師匠なら、夕日が怖いなどと言えば笑い飛ばすだろうが、ラ・コスタならどういう反応をするか気になった。しばらく迷い、恐る恐る言ってみる。
「夕日が出てきたから……」
彼はどんな反応を示すだろう。やっぱり笑うのかな。
「夕日? どういうこと?」
彼は笑わなかった。いや、その表現はおかしい。なにしろ、そもそも表情の変化がなかったからだ。
「夕日が怖いんだ」
耳に心臓の音が聞こえてくる。どうして鼓動が耳にまで届くんだろう。炎が駆け抜けたように身体が熱い。
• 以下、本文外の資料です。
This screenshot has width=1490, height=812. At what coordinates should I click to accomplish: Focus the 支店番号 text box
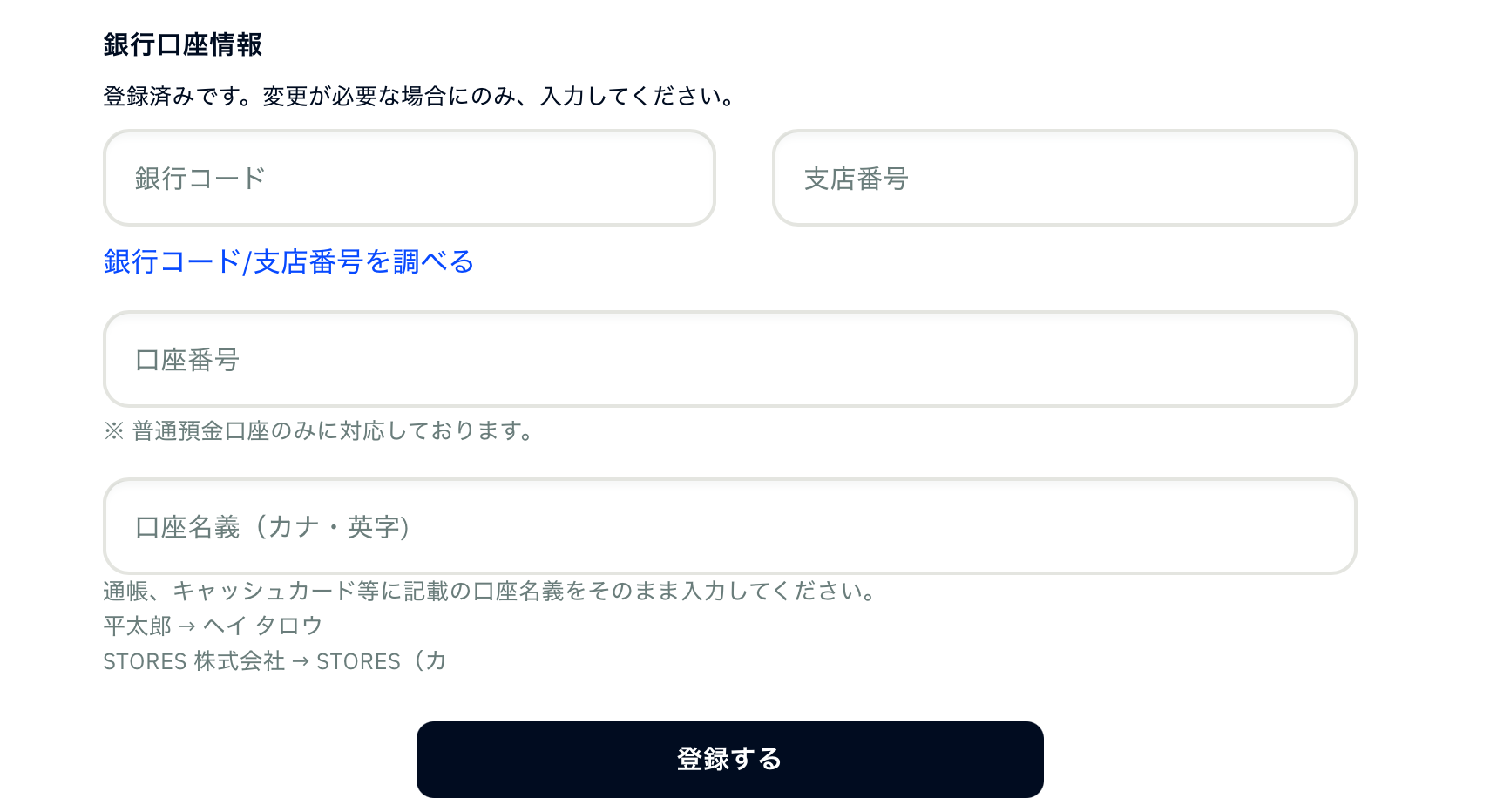point(1064,178)
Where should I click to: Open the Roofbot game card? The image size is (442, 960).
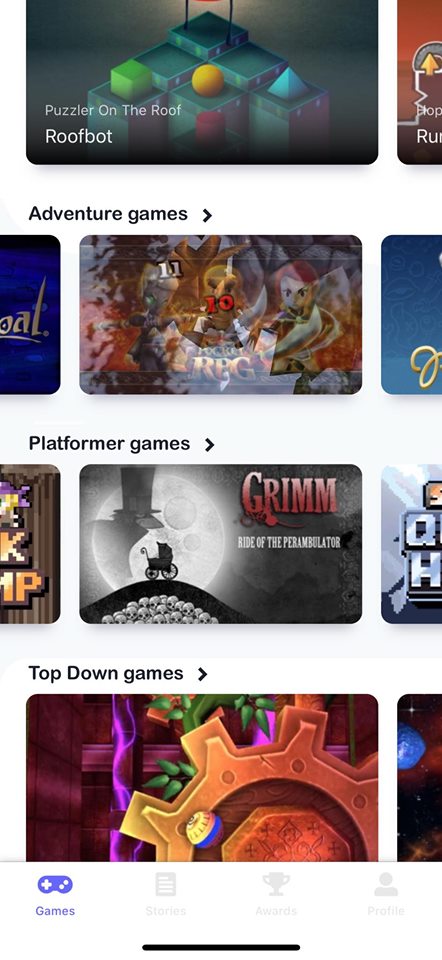202,82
夕日が怖い。そのあとに続くだろう闇はもっと怖い。寒く無機質的な冷たさが恐ろしい。嵐のように熱が過ぎ去ったあとには、ぞくぞくとした戦慄だけが残った。
「もっと具体的に、どんな夕日でも駄目? 朝日は?」返ってきたのが単なる好奇心や嘲笑ではなく、真面目な質問だったことに驚く。
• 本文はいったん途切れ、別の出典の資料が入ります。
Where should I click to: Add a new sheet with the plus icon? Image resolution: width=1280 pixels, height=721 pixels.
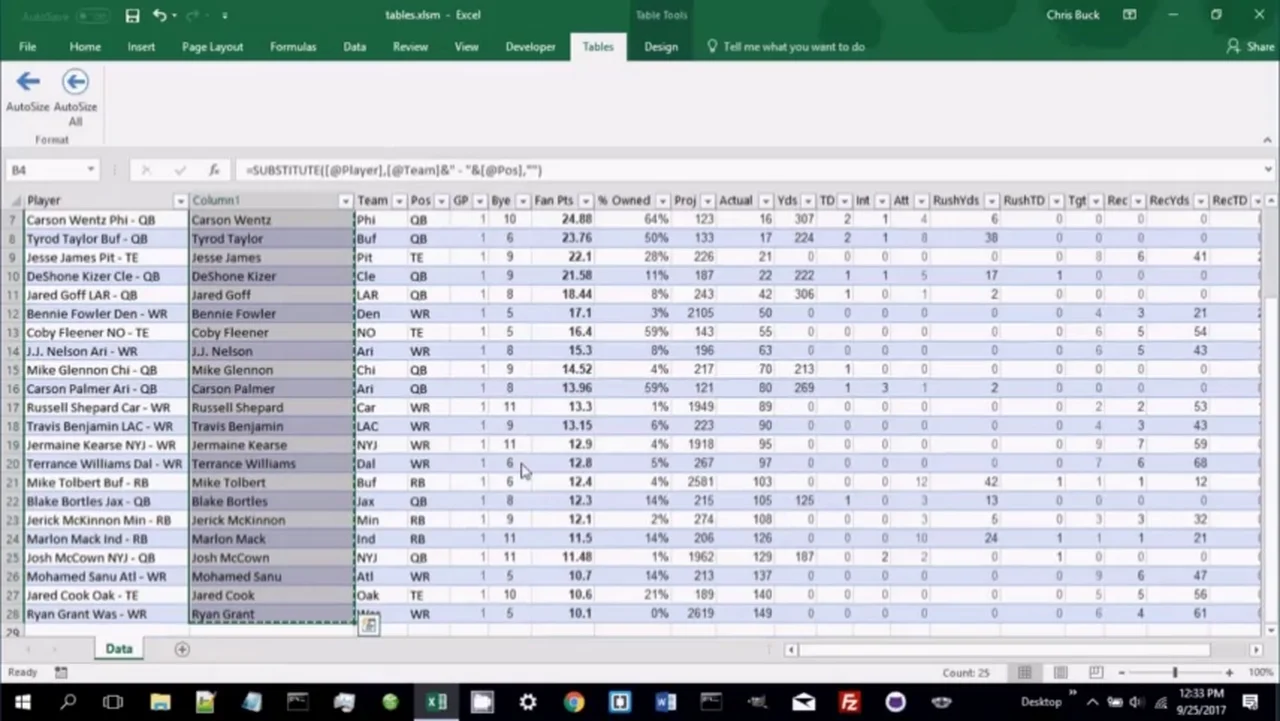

「いや、全部ってわけじゃないけど、空一面が真っ赤になっているようなの……かな? あのあと真っ暗な闇が押し寄せてくるかと思うと、何故か堪らなく怖いんだ。朝日は、考えたことなかった。多分、そのあと夜にならないから大丈夫だと思う」膿を吐き出すように続けた。「初めて見た真っ赤な夕日は、印象的で空が赤から黒になるのをただただ眺めた。それが頭に残ってて、夕日を見ると思い出した。いまは違う。真っ赤な夕日のことを考えるだけで、そのあとから暗闇が不気味に沸き起こってくる。まえは何ともなかったのに、俺、おかしいのかな……」
言い終わり、吐き出せたすっきり感と少しの後悔が入り交じる。
「つまり、いま一番怖いのは闇で、夕日は闇を引き出すキーだから怖い、ということ?」
「そうだと思う」思ったよりも、彼の反応は普通だった。
「トローマ……かな。以前の生活は、君にとってかなりのストレスになっていたのかもしれないね。本当の恐怖の中にいるときは、その恐怖の大きさに気付かず、あとになってから認識される、と言えば解りやすいかな? いまの君はそのストレスから解放され、再びストレス状況に陥ることを恐れている、と考えることもできる。心の傷は複雑だからね。克服しようと思って、できるものでもない。大丈夫、マイナスに考えないで、自分で現状を認識しておくことも大切だよ」
彼の言ったことはかなりまともで、しかも、俺を否定しないで受け入れてくれるようなものだった。嬉しくなかった、と言えば嘘になる。
「認識ねえ……」
だが、それをわざわざ口に出せる俺でもない。
「例えば、僕も暗闇が怖い。明るいところで暗いのは構わないけど、夜の暗闇の中で眠るのが怖いな」
え? 思わずまじまじと彼の顔を見つめた。彼はゆっくりと溜息を吐いて、どこか遠くを見つめている。
「眠るのが?」
睡眠は、暗闇から逃れるための手段ではなく?
「うん。夜の真っ暗な中で眠るとさ、次に目が覚めたとき僕が僕じゃないかもしれないでしょ?」
ラ・コスタがラ・コスタでなくなる? 何じゃそりゃ。初めて聞いた表現だ。ラ・コスタがラ・コスタでなくなるのなら、一体誰になるんだろう。
「お前じゃなくなったら、誰になるんだ?」
「それは、ラ・コスタだよ」
……? 昨日と違う自分になる、とかそういう系?
「意味がよく解らない」
「そうだね。真っ暗な中でシーツに潜り込み、天井を眺めている。意識はカップから溢れそうな水のごとく、いまにも眠りに落ちてしまいそうだ。けど、残る思考回路の端で考えるのは、このまま眠ってしまえば、二度と目覚めないのではないかという不安。眠ることは意識を失うこと。最も無防備な状態に自己を晒しながらも、それでいて避けることのできない欲求だ」
まるで物語の一場面を読んでいるかのように彼は呟く。
その声はとても落ち着いていて、内容とは無関係に説得力があり、表情さえ見ていなければ思わず納得させられそうな魔力を持っていた。
危うい。
そう、グラースのような繊細さ。つい壊れないようにと手を出させてしまう力をときおり彼は発揮する。そして俺もそのたびに手を出しかけてハッと我に返るのだ。放ってはおけないと思いながらも、しっかり行動に移してしまえばそこで負けてしまうような気がした。